Believing himself blackballed in his attempts to find a job in the private sector, where he had worked for 14 years after graduating from college, Fitzgerald battled to return to the Air Force. In 1973, the Civil Service Commission ordered his reinstatement. In the ruling, the chief appeals examiner said Fitzgerald’s firing had been falsely disguised as an economy move when it had actually been “purely personal.”
Upon returning to the Air Force, Fitzgerald continued to be excluded from examining the projects of contractors like Lockheed and Boeing. But he learned of financial abuses through others at the Pentagon and often worked with the staffs of Grassley and Rep. John Dingell, D-Mich. (who died Feb. 7), to set up oversight hearings.
Fitzgerald also sued Nixon and other White House aides in 1978 for $3.5 million in damages. Court documents — in a separate case on presidential immunity filed by Morton Halperin, a former national security aide — revealed that Nixon had quietly paid Fitzgerald $144,000 to drop damage claims against him if the Supreme Court ruled that the former president was financially liable for actions he had taken while in office.
But in a 5-4 decision, the Court ruled in 1982 that presidents were entitled to “absolute immunity” from civil damages.
Arthur Ernest Fitzgerald was born July 31, 1926, in Birmingham, Alabama, where his father, Arthur, was a metal and wool patternmaker and his mother, Grace (Montgomery) Fitzgerald, was a farmer and homemaker. After serving in the Navy, he attended the University of Alabama and graduated with a bachelor of science degree in industrial engineering.
He took a job with the Air Force in 1965.
“He had a friend who had started working for the Air Force while JFK was in office,” Fitzgerald-Greene said in a telephone interview, “and he alerted my father to the things they could do to save money in the military.”
Fitzgerald’s early work at the service earned him its nomination for the Department of Defense’s Distinguished Civilian Service Award in 1967. He received many other honors, including the Paul Douglas Award for Ethics in Government in 1986 from the University of Illinois. He retired in 2006.
Knowing that his relentlessness and public candor had hurt him within the Pentagon, Fitzgerald helped create a safe place for other whistleblowers — he called them his “closet patriots” — to leak unclassified documents without their identities being made public. In 1981, he, Dina Rasor and Anne Zill started the Project on Military Procurement, which in 1990 was renamed the Project on Government Oversight, or POGO.

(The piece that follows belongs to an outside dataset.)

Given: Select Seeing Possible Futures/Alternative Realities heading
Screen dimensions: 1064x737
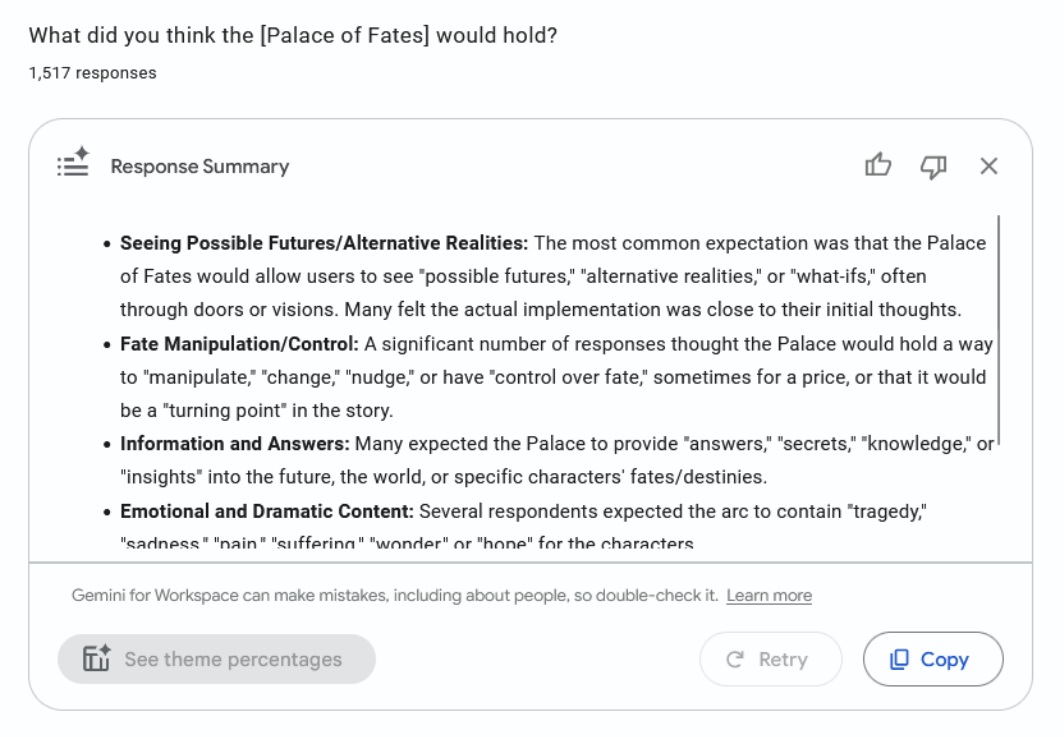Looking at the screenshot, I should [323, 243].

“He was officially marginalized in the Air Force, but he was still effective because people gave him information — he called it a Pentagon underground,” Danielle Brian, the executive director of POGO, said by telephone.
Fitzgerald continued to advise the oversight group until two years ago.
Fitzgerald wrote two books, “The High Priests of Waste” (1972) and “The Pentagonists: An Insider’s View of Waste, Mismanagement and Fraud in Defense Spending” (1989.)
In addition to Fitzgerald-Greene, his survivors include another daughter, Susan Fitzgerald; a son, John, and four grandchildren.
Chuck Spinney, a critic of overpriced weapons systems who became friendly with Fitzgerald in the late 1970s, wrote on his blog that Fitzgerald had once told him how best to simplify the complexities of Pentagon spending.
First it was necessary to point out to the average person how overpricing works with familiar objects, like toilet seats, hammers and ashtrays, he said.
“Then,” he added, “Step 2 is simply to explain how an F-15 or B-1 bomber or M-1 is simply a bundle of overpriced spare parts flying in close formation.”